How I Wrote ‘Murderous Habits’
Observation
One morning the coffee really was gurgling in its pot like a pierced lung, not that I’ve ever heard one. At this time I was trying to write flash fiction using ‘found’ pieces as an experiment, keeping it easy and light, but as with everything I write my original intention quickly upended itself. I thought the gurgling lung of coffee was nicely sinister; I often think about how I kill things just by being a big clumsy human. Snails with a death wish crossing wet pavements…it might not be murder but it’s still a kind of slaughter, and many a snail has found himself transported to the other side by a seemingly omnipotent being (which led to a different story about galaxies trapped in melting slivers of ice).
Cultural fears
I’d recently read an article about robots and wanted to play around with the fears about AI, particularly the ideas in Homo Deus by Yuval Noah Harari and How to Be a Machine by Mark O’Connell. It’s not AIs we should be worrying about but the rich, who’ll evolve themselves into human-robot hybrids and leave the rest of us behind.
Personal hang-ups
For a while I couldn’t get any further than these loose ideas. Probably I was trying to be too responsible, having worked for years on public health sector projects. When I find that I’m taking myself too seriously the answer is always to laugh at myself, so I thought of my own earnest attempts to steer plans in what I thought were more ethical directions and saw my own misguidedness.
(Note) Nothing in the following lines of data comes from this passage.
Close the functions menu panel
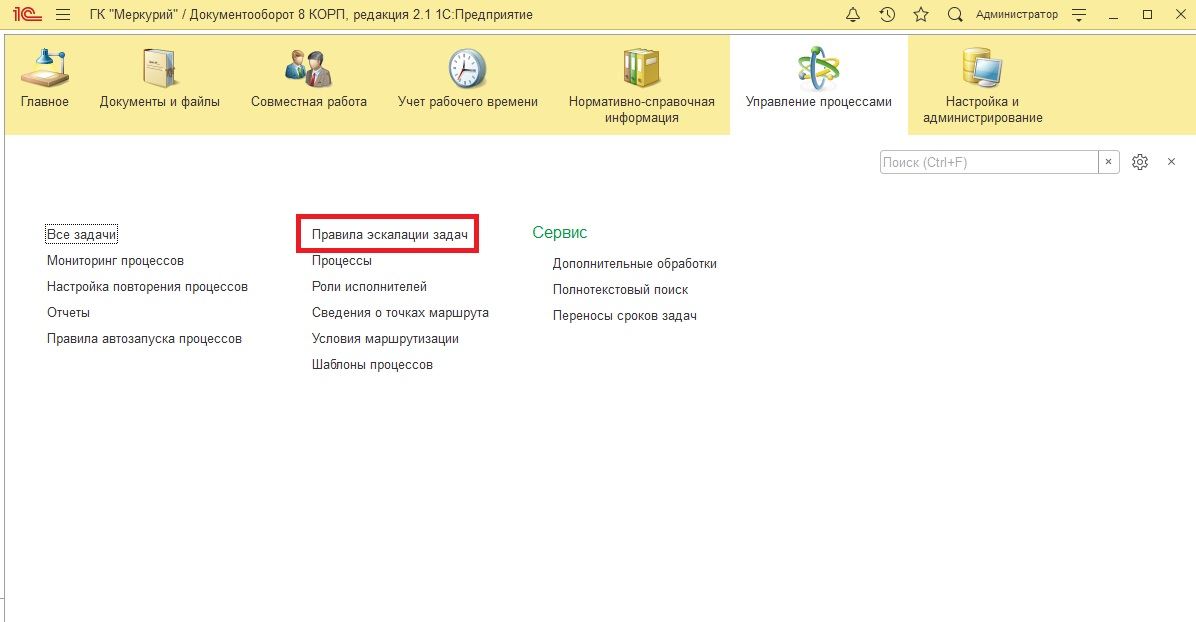 point(1171,162)
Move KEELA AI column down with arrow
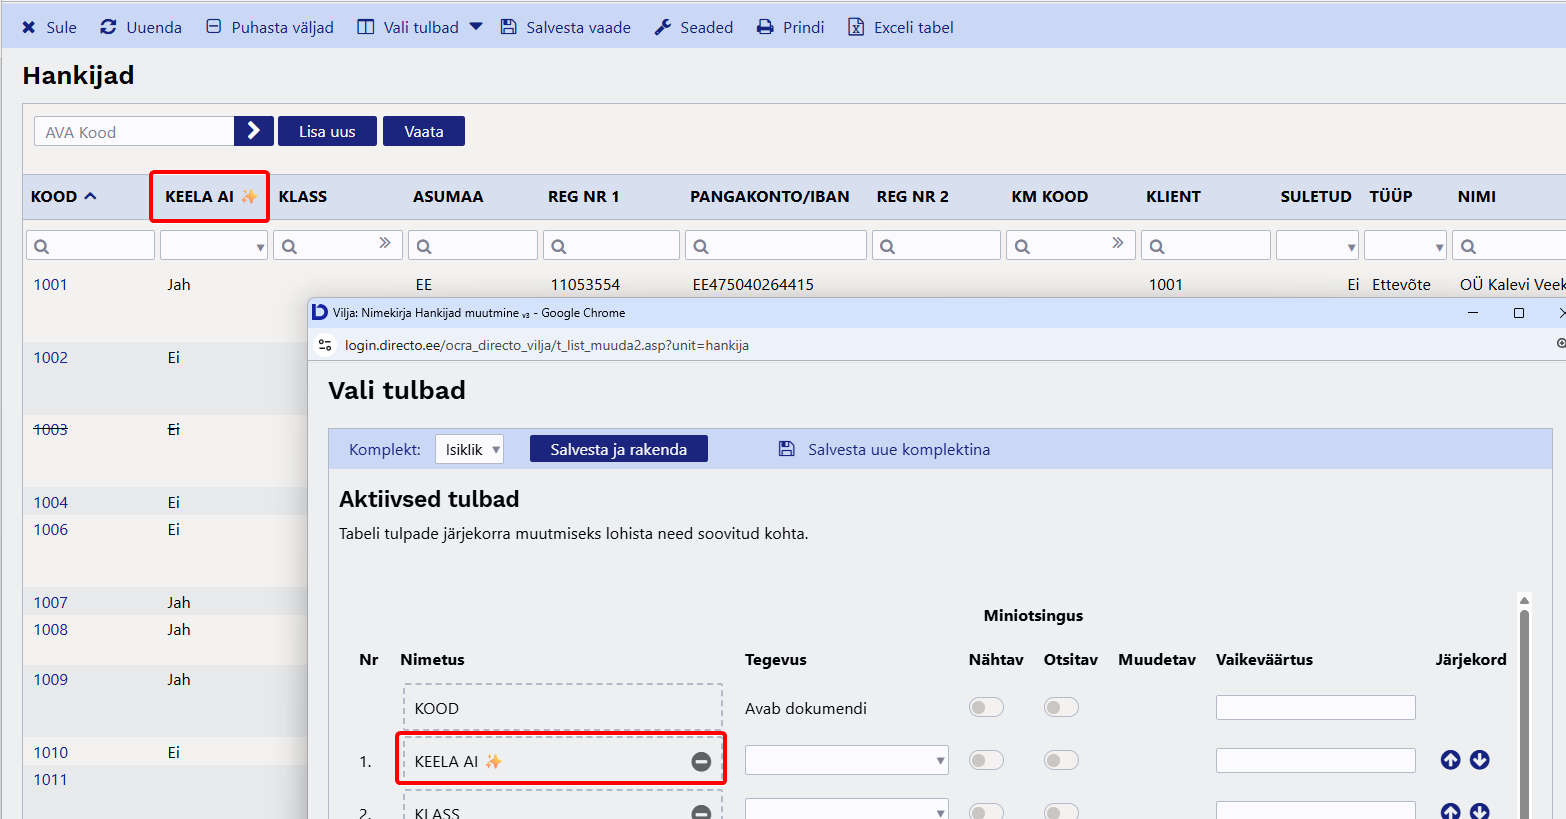This screenshot has height=819, width=1566. coord(1480,760)
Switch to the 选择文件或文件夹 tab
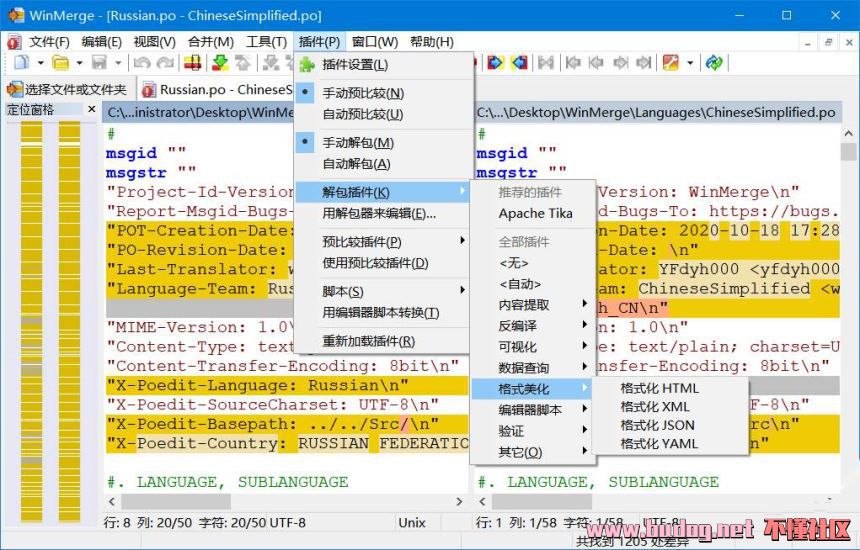The height and width of the screenshot is (550, 860). click(66, 89)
Thus the overly-anxious Ben was born.
Complications
From there, the conversations with the pragmatic boss Dave came all too easily and when I pondered how to further complicate Ben’s dilemma, his great-aunt Maud, named after my own, arrived on the scene. She wasn’t like my great-aunt, more like an older version of me, and this meant this rest of the story flowed as I allowed myself to be as provocative as I liked, using conflicting ideas from the cultural consciousness. I enjoyed weaving in observations made on the South Bank in London that I’d found in a notebook from three years earlier. And when I was dive-bombed by a flock of seagulls on Eastbourne High Street while eating a bacon roll, I couldn’t resist putting it in. As often happens with the ideas you throw in randomly just to make yourself laugh at that moment, the seagull ambush knitted the whole piece together in my mind.